皆さん一人で練習される時は何を考えていますか?
練習は武術でも体を動かす事でも何でもいいです、たぶん書道とかいったものも含まれるのかなと思います。 勿論ベストは「自分の動きと心に集中し、無念夢想で」という感じなんでしょうね。 考えすぎても駄目ですし、かといって「ぼー」っとしていても良くないし。
一人で練習する時の心の持ち方って結構、難題だと思います。
昔の話ですが、僕は武術・武道を練習する時に自分を奮い立たせるために「腹の立つ人」や「ライバル」の事を想像しながら練習していた時期がありました。 「なんだコンニャロ」って感じです。 特に型の練習をする時にそんな雑念(?)を持つように心がけていました(笑)
いや、ヤバい変な人だと思わないで下さいね。 でも、これってモチベーション維持に結構役立った気がしますし、練習後は強くなったような気分にもなれました。
で、今は武術を練習する前は「明るい気持ちになる事」を考えるようにしています。
ネガティブな事は忘れるように極力努めて、気持ちの切り替えを行う訳です。
とは言っても、特別にややこしい事を無理に考える必要はなく、僕の場合は「今日も体が動く、ありがとう」と思って練習しています。(藤岡弘さんではありませんが、やはり「ありがとう」って良い言葉ですよね)
パンチを打つ、キックをする時にも、「そういえば、師父(先生)や師兄(先輩)から、肩に力を入れるな、肘を下げてとか言われたな。よく根気よく教えてくれたなぁ、本当に感謝」とか注意された事を思い出しながら練習する。 そうすると不思議と体を動かした後は気分爽快です。
思考は実現すると何かの本で読んだ事がありますが、ネガティブな事を考えて練習すると不思議な事に本当にそうなるような気がします。 折角貴重な時間を使って自分が習っている事を上達しようとしているのに、それで自分や周囲が楽しくなくなってしまったら悲しいじゃないですか。 一人で練習する時も明るく、楽しくやった方が良いですよね。(ニヤニヤして練習するのは、やめた方が良いかもしれませんが)
僕は毎朝出社前に一時間弱練習しています。 が、正直を言えば、なかなか朝起きて直ぐにはポジティブ思想にはなれないです。
気分をすっきりさせるために、僕は練習直前に腹式呼吸でお腹(丹田)に力を入れて深呼吸を1~2分くらいしています。
お腹に深く空気を吸い込み、空気を出す時はお腹に力を入れて吐く、こうすると呼吸に意識が向くせいか余計な気持ちが無くなります。(今は寒いので室内で練習しています、詠春拳は狭い場所で練習ができるので、冬は特に便利です)

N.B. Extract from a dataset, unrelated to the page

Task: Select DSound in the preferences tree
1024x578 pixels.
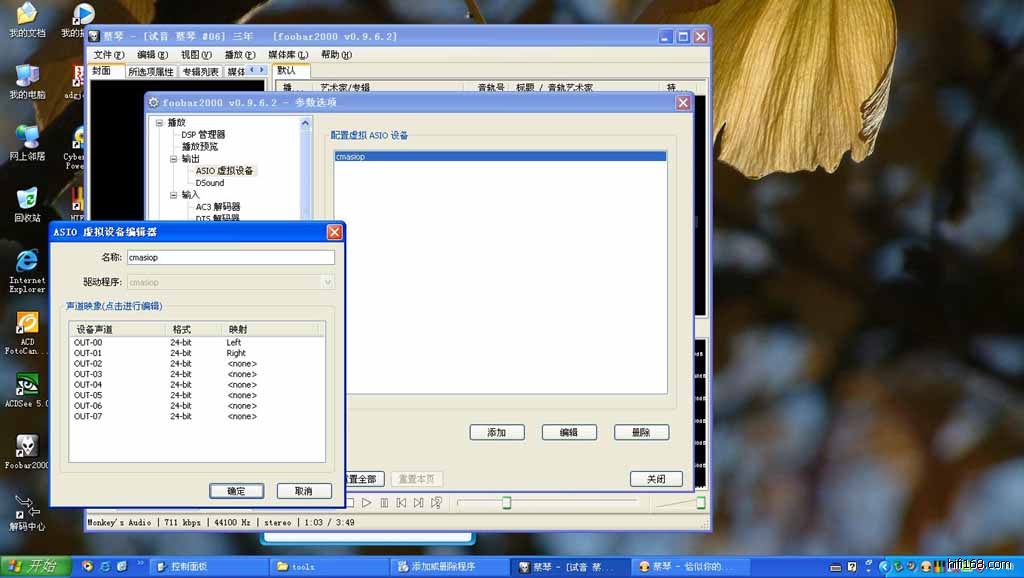Action: pyautogui.click(x=210, y=183)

体って心の動きに左右されます。 どうせ練習するなら楽しいことを考えて。
イライラして過ごしても、笑って過ごせても同じ一日、どうせなら貴重な毎日を僕は楽しく過ごしたいです。 それと、先程「ネガティブな事を考えて練習すると不思議な事に本当にそうなる」と書きましたが、言い換えれば「ポジティブな事を考えて練習すると不思議な事に本当にそうなる」と僕は信じています。 これ嘘みたいですけど実際そうだと思いませんか。
練習する時の気持ちの持ち方ひとつで、毎日が変わるし体も健康になる。 そうすると長続きもします。 今の世ではこれも護身術の一つかと思います。
写真は出雲に行った際に立ち寄った漁港での朝日です。「初日の出」ではありませんが、なぜか気に入っている写真です。
2021年が皆様にとって良い年でありますように。